[[ Supplied information open ]]
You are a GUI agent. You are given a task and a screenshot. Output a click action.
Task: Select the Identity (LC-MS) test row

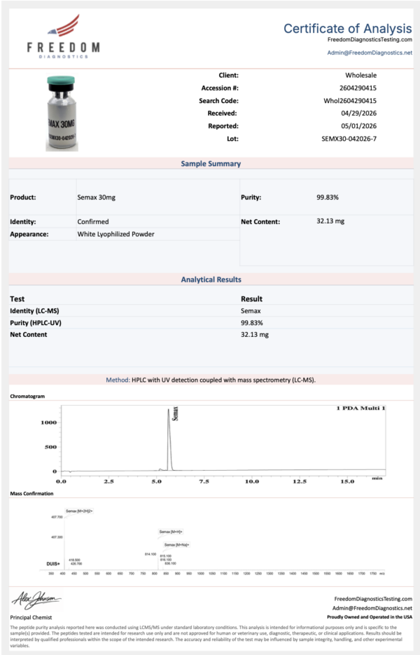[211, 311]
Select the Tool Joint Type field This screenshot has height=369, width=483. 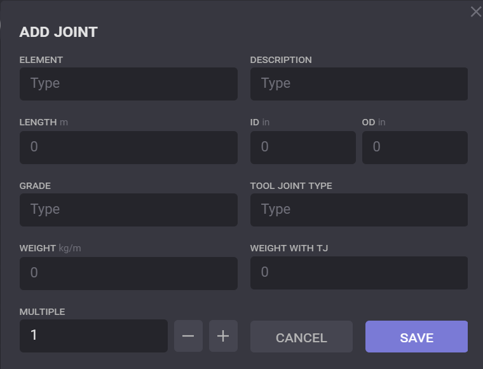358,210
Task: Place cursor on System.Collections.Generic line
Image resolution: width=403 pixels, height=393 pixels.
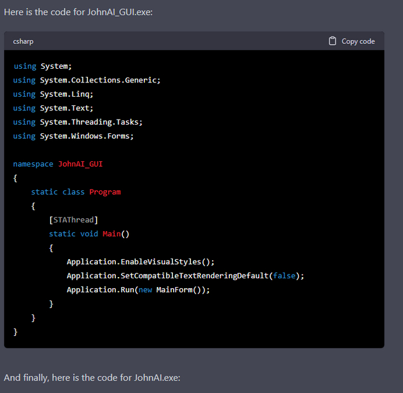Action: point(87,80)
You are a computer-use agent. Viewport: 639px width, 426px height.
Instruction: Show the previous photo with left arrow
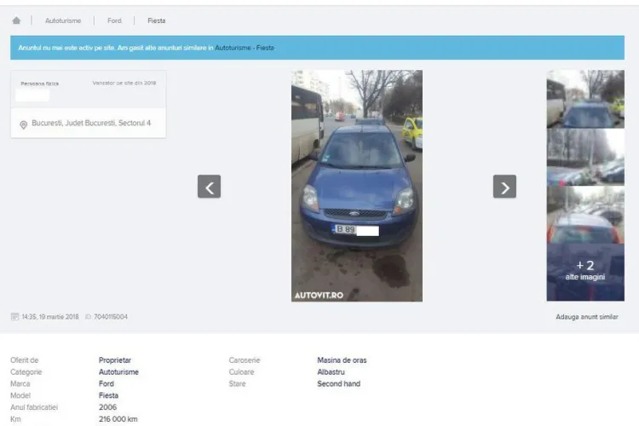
[[ Supplied information closed ]]
[[ Supplied information open ]]
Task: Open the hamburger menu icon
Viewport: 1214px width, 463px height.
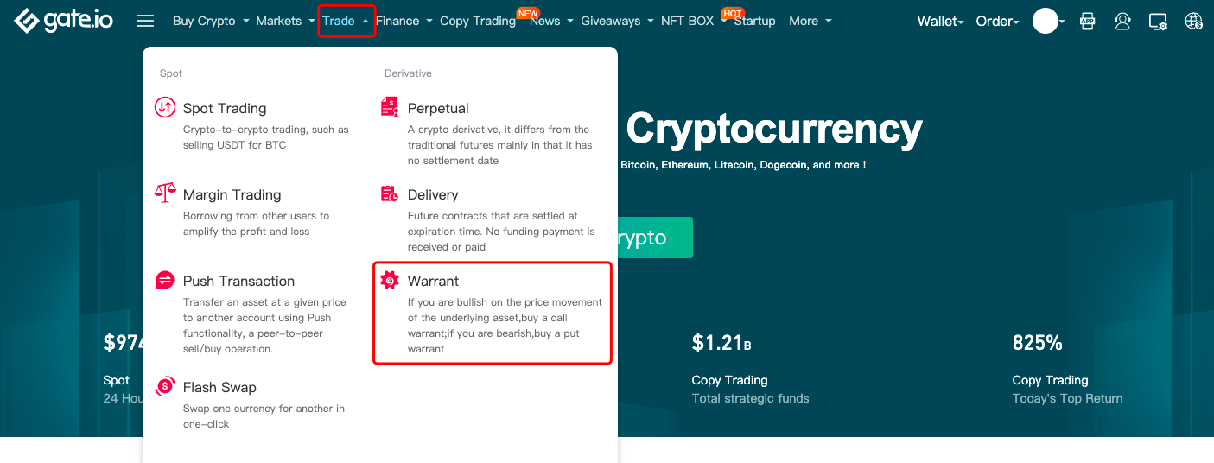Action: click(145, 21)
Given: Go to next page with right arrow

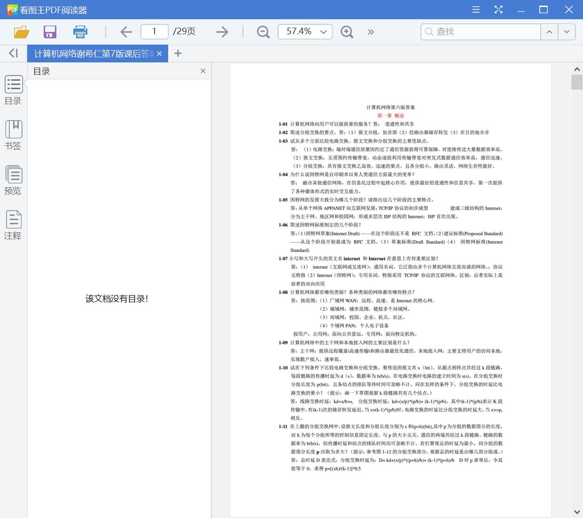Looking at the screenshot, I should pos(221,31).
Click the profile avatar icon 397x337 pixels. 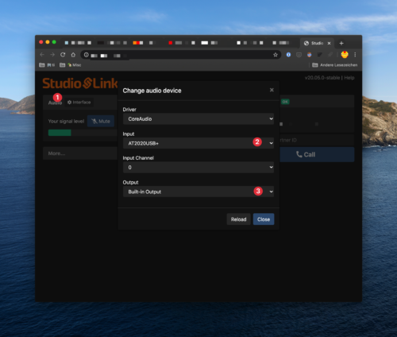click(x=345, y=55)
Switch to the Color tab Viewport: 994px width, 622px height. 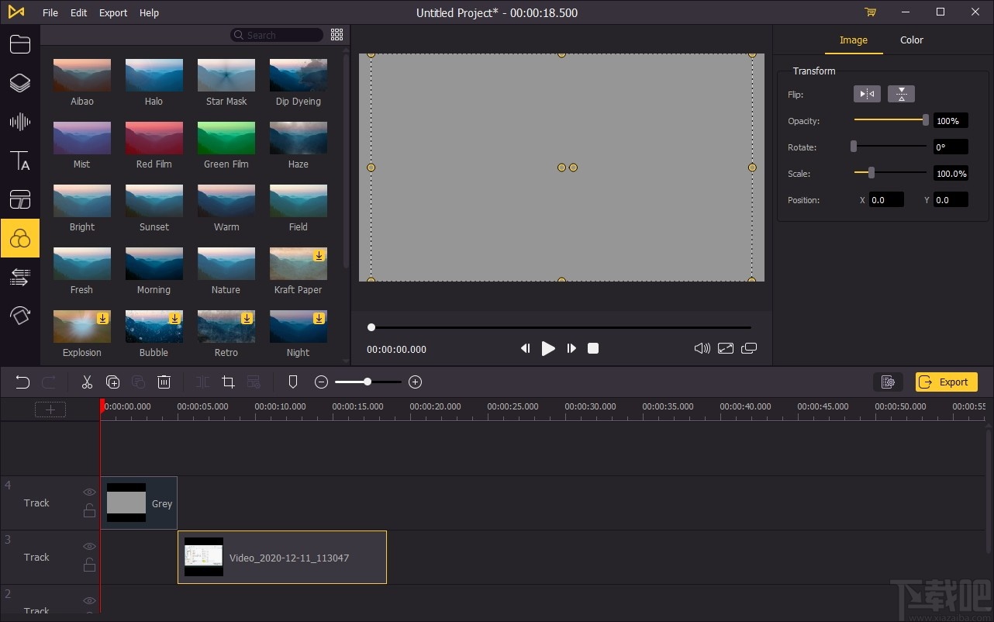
[[ Supplied information closed ]]
▸ Instructions for the task:
Exact duplication is required for the lines above, from the line that contains "You are a computer-use" to the line that contains "Instruction: Show the", inclusive; omit all others.

▸ Output of the task:
You are a computer-use agent. Viewport: 639px width, 426px height.
Instruction: Show the previous photo with left arrow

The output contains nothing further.